Al leer eso se me cortó la respiración. El corazón me dio un vuelco tan fuerte que casi se me sale por la boca. Sentí un calor brutal subiendo desde los huevos hasta la garganta. Joder… acababa de cruzar una línea y ella lo sabía. Mi polla dio un salto dentro del bóxer.
Javi (17:27)
Bueno… si te apetece.... puede… no sé. De momento solo te he pedido un selfie, cariño.
Gema (17:28)
¿No? Vuelve a leer tu último mensaje, porque has sido bastante claro.
Me temblaban las manos mientras releía mi propio mensaje. Vergüenza y excitación mezcladas. Tenía la boca completamente seca. Sabía que estaba siendo un puto degenerado… y eso me ponía todavía más cachondo.
Javi (17:30)
Joder, sí… ya sé lo que te he dicho. Me he dejado llevar por el morbo, nena. Tengo la polla tan dura que no pienso con la cabeza. Perdona si se me ha ido de las manos. ¿Te has enfadado? ¿Me mandas ese selfie?
Gema (17:33)
No estoy enfadada… pero entiéndelo, esto es un juego. Estoy dejando que este cabrón me sobe el muslo descaradamente delante de todo el mundo, que me mire las tetas como si quisiera comérselas y que me ponga cachonda perdida mientras te cuento todo. Porque a los dos nos pone este rollo… pero de ahí a abrirme de piernas y dejar que me folle como una puta hay un trecho muy grande, Javi.
Cada palabra suya era como una patada en los huevos y un lametazo en la polla al mismo tiempo. Me la agarré por encima del pantalón y apreté fuerte. Estaba empapado. Imaginármela allí, con las piernas ligeramente abiertas y un desconocido sobándole el muslo… me estaba volviendo loco.
Javi (17:37)
Lo sé, mi amor… Tengo toda la sangre en la polla y el cerebro no me funciona. ¿Sigue tocándote? ¿Sigue subiendo la mano? Déjame veros, por favor. Mándame una foto ya.
Mi excitación no bajaba, subía como la espuma. El hecho de que no me mandara la foto me ponía todavía más enfermo. ¡¡Hostia puta!! Y para colmo podia ser Pepe, mi compañero de oficina, quien viajara con ella. El mismo hijo de puta que llevaba semanas mirándole el culo a mi mujer. Quizas ahora estaba allí, en ese tren rumbo a Barcelona, metiéndole mano, mientras ella iba de camino a posar casi desnuda para unos catálogos publicos.
Javi (17:40) a Pepe
Pepe, tío… sé sincero de una puta vez. ¿Eres tú el que va con Gema en el tren?

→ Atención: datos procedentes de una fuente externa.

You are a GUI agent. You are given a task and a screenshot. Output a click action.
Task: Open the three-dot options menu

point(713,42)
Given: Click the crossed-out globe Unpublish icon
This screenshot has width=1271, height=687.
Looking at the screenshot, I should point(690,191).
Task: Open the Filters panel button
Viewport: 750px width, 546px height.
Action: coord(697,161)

Casi al instante entró otro mensaje de ella y sentí como si me clavaran un puñal caliente en el estómago.
Gema (17:41)
¿En serio te gustaría que me lo follara? ¿Sin que tú estés aquí? ¿Quieres que me use como una guarra barata en el tren? Porque sigue tocándome… y cada vez sube más arriba. Ya casi me roza el coño, tiene sus dedos junto a mi ingle.

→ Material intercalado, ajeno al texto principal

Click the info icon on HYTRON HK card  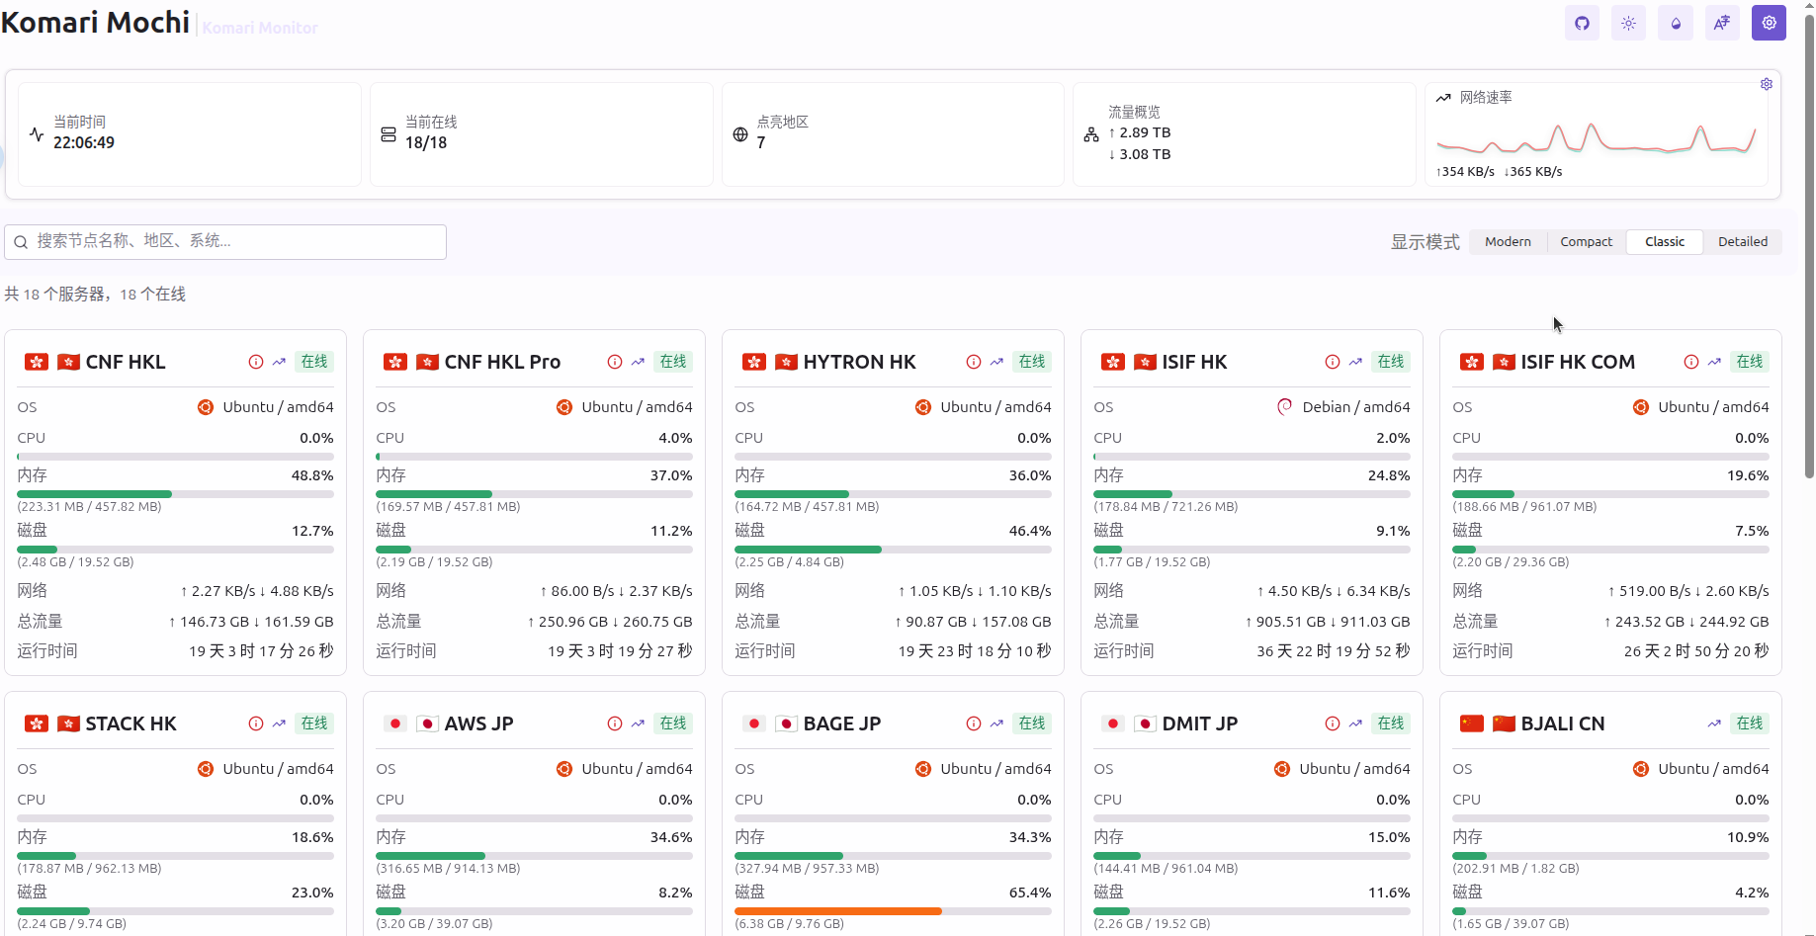click(x=974, y=362)
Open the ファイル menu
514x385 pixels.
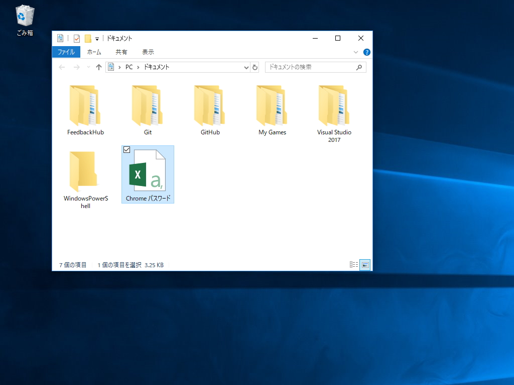(66, 52)
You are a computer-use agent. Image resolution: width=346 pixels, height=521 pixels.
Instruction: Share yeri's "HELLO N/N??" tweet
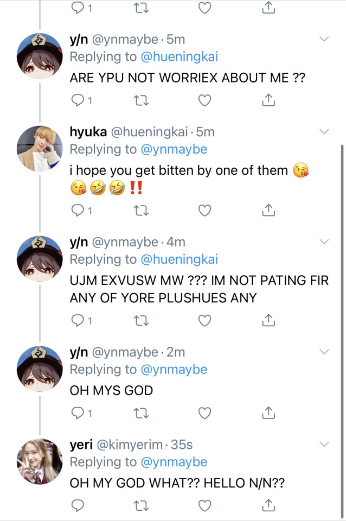point(267,506)
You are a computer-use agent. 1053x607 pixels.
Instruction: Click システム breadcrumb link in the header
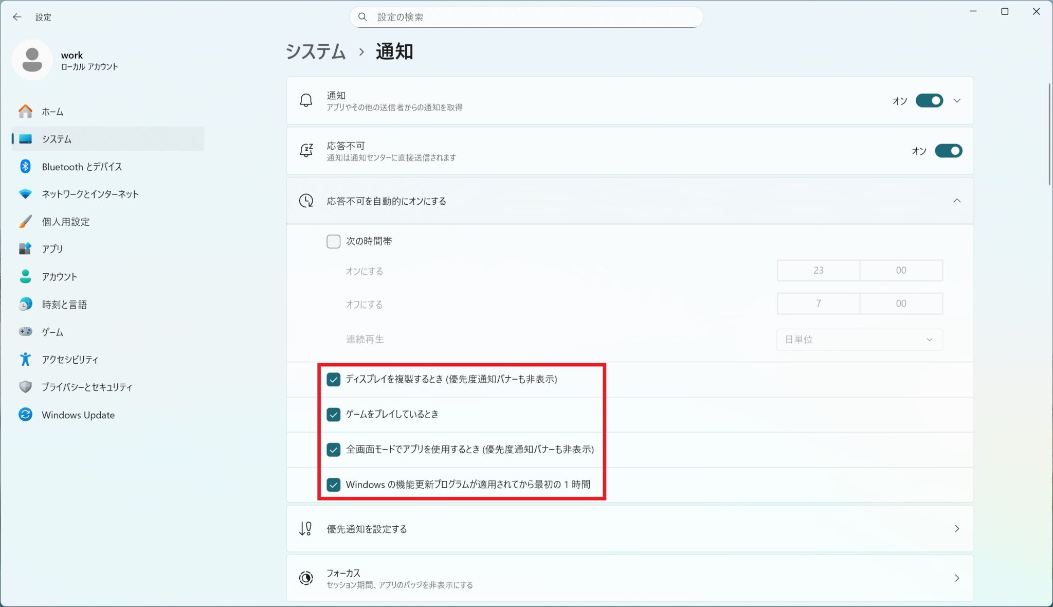click(x=316, y=51)

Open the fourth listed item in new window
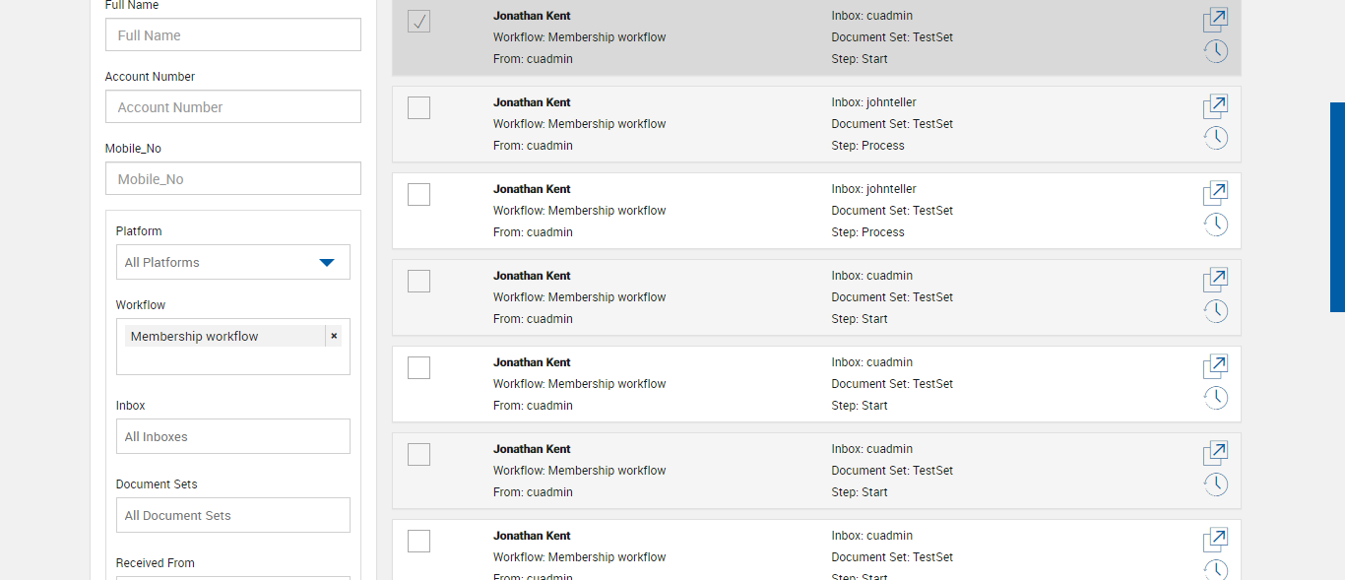click(x=1215, y=280)
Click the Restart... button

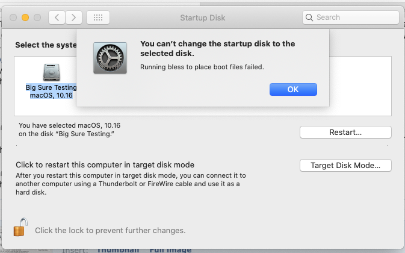345,133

Se me escapó un gemido bajo. La polla me dolía de lo dura que estaba. Tenía la frente sudando. Sentía vergüenza, rabia, celos… y un morbo tan fuerte que me temblaban las piernas.
Javi (17:45)
No sé, cariño… solo quiero que hagas lo que te dé la gana —mentira cochina, claro que lo sabía—. ¿Te gusta cómo te toca ese cabrón? ¿Te está poniendo cachonda? Por favor, déjame veros.
Pepe (17:46)
Joder, Javi… ¿sí, soy yo el que va con tu mujer? No me jodas, tío. ¿Qué coño te está contando ella? Me tiene la polla como una piedra.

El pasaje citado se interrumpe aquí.